Fernanda e Marina Pinna

Una storia certamente molto commovente quella finora raccontata dalle sorelle Pinna ma ancora più toccante è quanto rileviamo dal foglio matricolare di Francesco Pinna che riportiamo fedelmente”nel gennaio 1944 fu internato nel campo di concentramento di KaiserStembruck e dopo 15 giorni trasferito al campo di concentramento di Stenten (Germania) e impiwgato in lavori di manovalanza. Il 13 aprile 1945 fu liberato dalle truppe americane. Passò il confine del Brennero  il 16. Il 27 maggio si imbarcava da Civitavecchia sul piroscafo mercantile “Langano”, sfuggendo al controllo del personale di bordo e il giorno 29 sbarcò a Cagliari. Francesco Pinna ha vissuto la triste esperienza della deportazione ma ancora tante di queste storie devono essere scoperte e raccontate affinché non si debba mai dimenticare l’orrore provocato dal nazifascismo. Il soggiorno a Stenten ha certamente lasciato delle ferite insanabili in chi l’ha vissuto. Quello Stalag (campo di concentramento per sottufficiali e truppa) XVII A (il numero distintivo del campo) era uno dei 40 campi satellite di Mauthausen dove vennero deportati complessivamente 84.000 prigionieri. Di questi 65000 furono impiegati come lavoratori forzati, da imprese per la costruzione degli impianti produttivi e fabbriche, al riparo delle incursioni aeree. La costruzione di queste gallerie fu effettuata senza riguardo alcuno per la salute e la vita dei prigionieri, causando molte vittime.
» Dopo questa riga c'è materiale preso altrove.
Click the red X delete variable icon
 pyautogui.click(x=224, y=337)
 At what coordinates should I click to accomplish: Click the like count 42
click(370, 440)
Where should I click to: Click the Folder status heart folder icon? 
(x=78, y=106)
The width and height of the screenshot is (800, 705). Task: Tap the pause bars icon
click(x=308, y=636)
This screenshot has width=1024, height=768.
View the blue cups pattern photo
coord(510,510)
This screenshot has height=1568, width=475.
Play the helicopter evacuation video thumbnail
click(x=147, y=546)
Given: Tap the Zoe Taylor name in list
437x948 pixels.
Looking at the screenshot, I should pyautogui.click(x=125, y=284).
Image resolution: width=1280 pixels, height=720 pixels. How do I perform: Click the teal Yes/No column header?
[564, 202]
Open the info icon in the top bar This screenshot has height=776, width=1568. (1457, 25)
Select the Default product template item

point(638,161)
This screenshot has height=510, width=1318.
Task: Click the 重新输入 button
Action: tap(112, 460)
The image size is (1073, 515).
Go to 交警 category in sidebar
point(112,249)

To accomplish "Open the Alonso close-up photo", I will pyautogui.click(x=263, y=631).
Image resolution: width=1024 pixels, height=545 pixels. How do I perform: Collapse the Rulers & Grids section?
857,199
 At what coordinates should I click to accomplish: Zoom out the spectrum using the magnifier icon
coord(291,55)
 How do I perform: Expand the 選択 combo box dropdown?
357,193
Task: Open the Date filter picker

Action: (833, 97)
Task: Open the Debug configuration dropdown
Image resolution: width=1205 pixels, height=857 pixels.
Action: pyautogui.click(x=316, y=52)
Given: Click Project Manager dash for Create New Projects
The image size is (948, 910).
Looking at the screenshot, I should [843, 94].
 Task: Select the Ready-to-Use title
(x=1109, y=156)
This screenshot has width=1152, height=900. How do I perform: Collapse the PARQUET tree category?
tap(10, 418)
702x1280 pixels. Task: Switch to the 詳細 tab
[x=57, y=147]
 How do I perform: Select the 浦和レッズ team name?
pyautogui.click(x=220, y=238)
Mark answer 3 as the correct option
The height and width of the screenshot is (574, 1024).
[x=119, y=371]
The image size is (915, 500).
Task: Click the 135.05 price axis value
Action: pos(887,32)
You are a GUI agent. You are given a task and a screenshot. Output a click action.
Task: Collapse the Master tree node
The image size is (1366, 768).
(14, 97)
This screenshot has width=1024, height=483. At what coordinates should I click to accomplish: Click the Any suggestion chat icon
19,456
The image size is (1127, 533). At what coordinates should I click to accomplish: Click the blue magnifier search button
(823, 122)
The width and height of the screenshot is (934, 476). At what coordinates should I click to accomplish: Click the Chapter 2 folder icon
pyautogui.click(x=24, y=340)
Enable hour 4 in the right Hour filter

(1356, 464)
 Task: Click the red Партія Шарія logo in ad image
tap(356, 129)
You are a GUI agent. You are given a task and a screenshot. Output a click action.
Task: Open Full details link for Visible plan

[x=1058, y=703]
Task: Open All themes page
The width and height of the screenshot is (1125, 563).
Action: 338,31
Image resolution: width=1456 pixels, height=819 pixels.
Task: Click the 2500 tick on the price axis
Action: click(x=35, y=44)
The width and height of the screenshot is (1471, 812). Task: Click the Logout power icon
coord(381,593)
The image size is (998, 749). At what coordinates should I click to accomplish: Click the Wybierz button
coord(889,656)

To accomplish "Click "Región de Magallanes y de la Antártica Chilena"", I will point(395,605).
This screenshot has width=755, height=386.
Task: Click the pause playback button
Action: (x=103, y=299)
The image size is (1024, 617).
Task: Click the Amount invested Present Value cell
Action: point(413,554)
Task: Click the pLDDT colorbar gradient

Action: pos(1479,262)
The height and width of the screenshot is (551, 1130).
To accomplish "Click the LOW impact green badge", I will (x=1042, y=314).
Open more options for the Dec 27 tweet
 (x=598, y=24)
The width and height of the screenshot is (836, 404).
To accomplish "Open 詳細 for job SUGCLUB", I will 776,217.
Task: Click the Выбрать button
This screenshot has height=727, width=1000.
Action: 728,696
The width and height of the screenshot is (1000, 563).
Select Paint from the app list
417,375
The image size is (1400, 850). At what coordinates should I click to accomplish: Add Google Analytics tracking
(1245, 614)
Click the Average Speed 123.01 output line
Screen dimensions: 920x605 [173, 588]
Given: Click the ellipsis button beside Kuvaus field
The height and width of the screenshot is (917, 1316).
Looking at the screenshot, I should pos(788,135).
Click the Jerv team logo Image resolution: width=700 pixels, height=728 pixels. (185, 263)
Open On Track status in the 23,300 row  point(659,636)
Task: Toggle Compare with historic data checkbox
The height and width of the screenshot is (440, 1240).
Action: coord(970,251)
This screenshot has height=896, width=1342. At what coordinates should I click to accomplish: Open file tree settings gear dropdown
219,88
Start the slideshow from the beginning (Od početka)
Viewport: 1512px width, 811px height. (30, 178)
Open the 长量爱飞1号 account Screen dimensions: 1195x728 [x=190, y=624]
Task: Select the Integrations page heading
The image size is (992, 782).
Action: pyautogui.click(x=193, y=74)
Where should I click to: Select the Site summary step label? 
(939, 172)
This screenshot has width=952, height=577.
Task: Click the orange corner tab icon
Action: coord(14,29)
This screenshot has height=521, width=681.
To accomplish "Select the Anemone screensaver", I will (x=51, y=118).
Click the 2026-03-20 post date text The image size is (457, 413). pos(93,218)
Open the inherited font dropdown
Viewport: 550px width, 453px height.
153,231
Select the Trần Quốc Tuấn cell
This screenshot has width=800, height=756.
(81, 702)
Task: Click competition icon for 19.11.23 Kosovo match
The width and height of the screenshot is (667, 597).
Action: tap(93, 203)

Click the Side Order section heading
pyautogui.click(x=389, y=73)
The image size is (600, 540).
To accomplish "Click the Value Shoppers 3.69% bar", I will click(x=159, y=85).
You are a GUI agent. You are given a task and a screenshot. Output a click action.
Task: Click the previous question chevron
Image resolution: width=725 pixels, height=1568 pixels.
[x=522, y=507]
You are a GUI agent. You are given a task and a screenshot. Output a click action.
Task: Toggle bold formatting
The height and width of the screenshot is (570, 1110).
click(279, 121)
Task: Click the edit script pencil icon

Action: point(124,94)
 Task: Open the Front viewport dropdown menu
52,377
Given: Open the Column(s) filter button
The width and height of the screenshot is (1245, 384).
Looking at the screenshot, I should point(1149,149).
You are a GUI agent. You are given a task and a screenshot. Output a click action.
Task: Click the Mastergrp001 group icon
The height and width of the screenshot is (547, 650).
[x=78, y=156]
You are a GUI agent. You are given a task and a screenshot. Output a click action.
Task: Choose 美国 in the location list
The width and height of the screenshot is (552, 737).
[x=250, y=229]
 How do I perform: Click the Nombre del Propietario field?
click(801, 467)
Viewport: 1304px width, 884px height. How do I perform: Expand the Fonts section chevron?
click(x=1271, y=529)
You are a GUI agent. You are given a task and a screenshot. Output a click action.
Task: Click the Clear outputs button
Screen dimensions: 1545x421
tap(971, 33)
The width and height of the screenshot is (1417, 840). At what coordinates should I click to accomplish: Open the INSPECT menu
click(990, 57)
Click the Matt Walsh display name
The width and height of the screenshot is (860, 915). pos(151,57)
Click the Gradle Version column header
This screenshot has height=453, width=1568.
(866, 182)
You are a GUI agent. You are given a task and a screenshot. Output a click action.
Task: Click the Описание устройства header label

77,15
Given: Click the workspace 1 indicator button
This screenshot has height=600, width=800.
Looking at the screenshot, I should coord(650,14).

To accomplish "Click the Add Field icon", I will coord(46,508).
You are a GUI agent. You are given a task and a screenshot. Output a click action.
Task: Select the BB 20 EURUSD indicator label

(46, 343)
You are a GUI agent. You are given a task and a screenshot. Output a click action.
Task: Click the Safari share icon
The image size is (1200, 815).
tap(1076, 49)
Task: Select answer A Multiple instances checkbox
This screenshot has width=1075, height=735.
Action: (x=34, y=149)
Questa importante testimonianza contribuirà certamente a farci sentire più vicino il dramma dell’olocausto, della prigionia nei campi di concentramento generata dalla follia e dalle mire espansionistiche di alcuni personaggi che speriamo appartengano alla storia passata e auspichiamo non abbiamo mai più a ripetersi, per questo è fondamentale non dimenticare.